Faces Places
Art as an act of remembering. Art as an act of empathy. Faces Places — with Villages Visages as its original French title — is a gift of kindness.
It’s a documentary about director Agnès Varda and photographer J.R. traveling the French countryside in a van outfitted with a giant industrial printer. Townsfolk line up to have their photos taken, printed and plastered on various structures around town. The documentary is part ethnography, part performance art. Of course performance art is in itself a cultural artifact that speaks to the persuasions and practices of the artists at a given time. As best as I can describe it, Face Places is an ouroboros loop of ethnographic expression.
The faces printed by Varda and J.R. Are a way of marking the people who inhabit their places at any given time and place. The bulk of Faces Places is fairly akin to Humans of New York (a photo-blog project consisting of images and interviews captured on the streets of New York), or StoryCorps (oral history interviews modeled after the Works Progress Administration of the 1930s) and a wide assortment of podcasts (like WTF or Radiolab) that endeavor to capture the stories of ‘ordinary’ people as they live their lives. I tend to find it endlessly fascinating to listen to the experiences of local people and how the world has changed around them. Farmers, old miners, factory workers. Towns that have moved on and the people who have had to move on along with them. Faces Places isn’t steeped in nostalgia or cynicism but rather empathy and understanding — listening as an act of empathy without an agenda.
I felt like the autobiographical elements of Faces Places were the film’s weakest portion. Varda and J.R. Are both fascinating characters in their own right, particularly Varda, but the way they’re inserted into the narrative flow of the movie made those bits feel like stopgaps, rather than parts of the movie’s momentum. Their subjects’ intimate portraits contextualize the larger cultural changes in France, and when we look back at our hosts, the story sort of contracts. As I write this, I realize it’s a little unfair; I feel like I’m not being empathetic to them. This is the kind of mood in which Faces Places put me.

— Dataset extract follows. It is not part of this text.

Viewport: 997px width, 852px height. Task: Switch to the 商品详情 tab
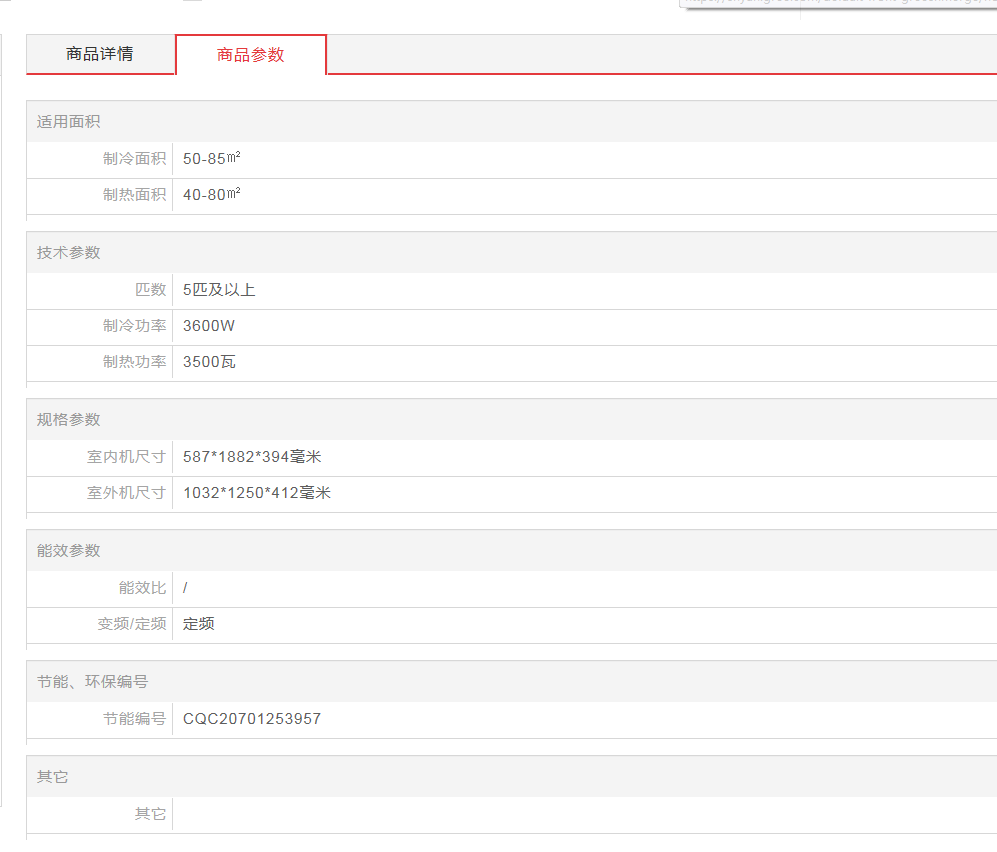coord(100,54)
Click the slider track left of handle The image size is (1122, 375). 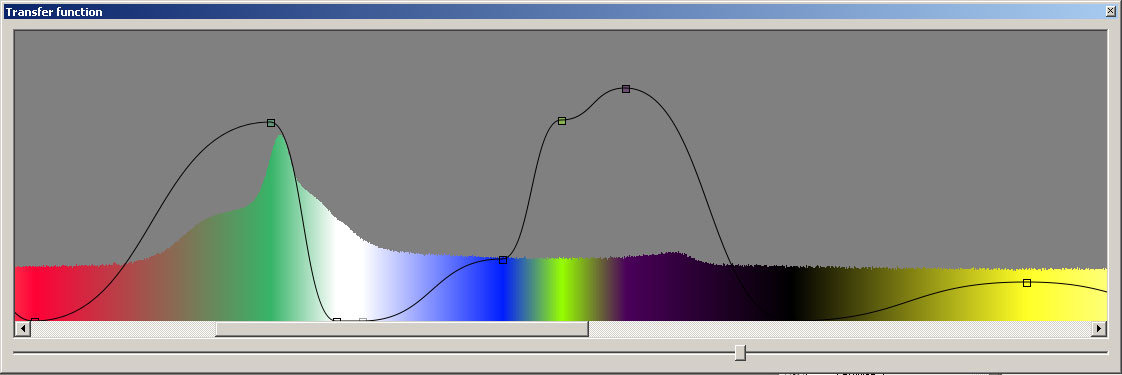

As with the biographical sketches, watching as Varda and J.R.’s art project unfolds is a real joy. Faces Places allows for Varda, now an experienced and aged artist, to reflect on what being a director has meant to her over her lifetime, and what committing to such a project as seen in this movie means to her. My favorite moment of the movie comes relatively early on, when Varda and J.R. visit an old mining town and meet a woman who is the last on her block in a row of old miners’ homes. The town is drying up, but she recounts the experiences of her father. It’s not a story dissimilar from a worker in any other industrial job in a first-world country and it is beautifully told. Varda and J.R. then cover the row of houses with the faces of townsfolk, with their subject’s face on her own home. The project is relatively simple, but nonetheless beautiful; a clear statement that kind of leaves you staggered. What do we see in a person’s face, even if they’re a stranger?
There are, of course, detours from the interviews. One with a goat is particularly fun.
I was taken aback at the kindness at the core of Faces Places. There’s a purity to the empathy at play here. Many documentaries focus on a singular subject or issue; in the development of their art project,Varda and J.R. found the perfect way to meet and celebrate the individual lives and lived experiences of an entire country. It’s a movie about art, a movie about people, a movie about empathy and listening and kindness. It’s one of this year’s best documentaries.